In den letzten Wochen und Monaten kam es in der Schweiz mehrfach zu unbewilligten Coronademonstrationen. In den meisten Fällen – so zum Beispiel in Altdorf, Schaffhausen, Lugano und Rapperswil – konnten die Teilnehmer weitgehend unbehelligt von der Polizei protestieren.
Nur in Bern verfolgten die Sicherheitskräfte am 20. März eine andere Taktik: An einer unbewilligten Kundgebung in der Innenstadt wurden damals rund 650 Personen angehalten, kontrolliert und weggewiesen. Später reichte die Polizei rund 600 Anzeigen ein, vorab wegen Verstössen gegen die Covid-Verordnung.
Die bisher einzige Coronademo im Aargau – jene am 20. Februar in Wohlen – war von der Gemeinde bewilligt. Wie die Polizei im Aargau mit Verstössen gegen das Demoverbot am Samstag umgehen wird, ist offen.
Sicherheitsdirektor ruft Bevölkerung auf, das Demoverbot zu respektieren
Der zuständige Regierungsrat Dieter Egli hält fest, die Demonstrationen seien nicht bewilligt und sagt: «Ich appelliere an die Vernunft der Bevölkerung, dies zu respektieren und nicht an einer verbotenen Kundgebung teilzunehmen.»
Dies bringe niemandem etwas, sagt der Aargauer Sicherheitsdirektor. Wie die Polizei mit einer allfälligen Demonstration umgehen wird, hängt laut Egli davon ab, wie sich die Lage entwickelt und wie sich die Situation am Samstag präsentiert.
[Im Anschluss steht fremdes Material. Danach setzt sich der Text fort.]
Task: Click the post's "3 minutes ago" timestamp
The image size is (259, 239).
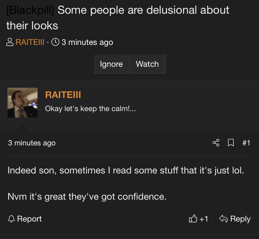Action: coord(32,143)
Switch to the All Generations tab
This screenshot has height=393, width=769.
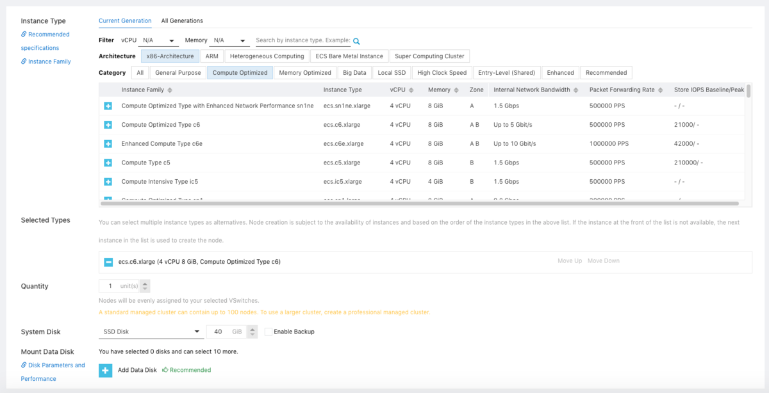click(182, 21)
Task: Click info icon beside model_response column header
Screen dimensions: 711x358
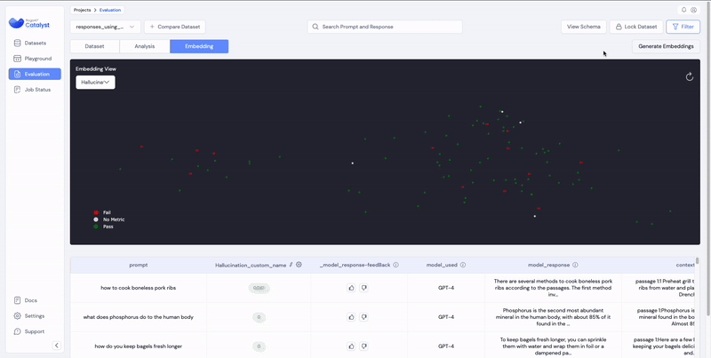Action: pos(576,265)
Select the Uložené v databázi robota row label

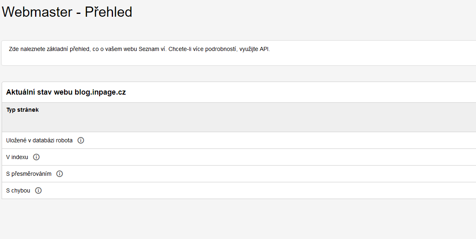[x=39, y=140]
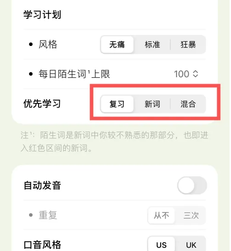
Task: Click the 口音风格 label
Action: click(42, 245)
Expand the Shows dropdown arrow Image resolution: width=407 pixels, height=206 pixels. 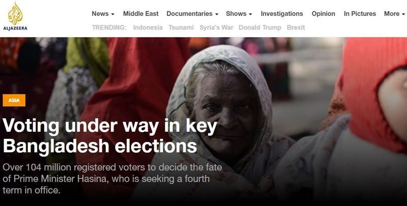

Die Kantonspolizei äusserte sich am Donnerstag auf Anfrage dieser Zeitung nicht zu den Vorbereitungen auf die unbewilligten Demos am Samstag. Sprecherin Corina Winkler stellte eine Medienmitteilung für Freitag in Aussicht und sagte, die Polizei beobachte die Lage laufend, könne zur Einsatztaktik jedoch keine Auskunft erteilen.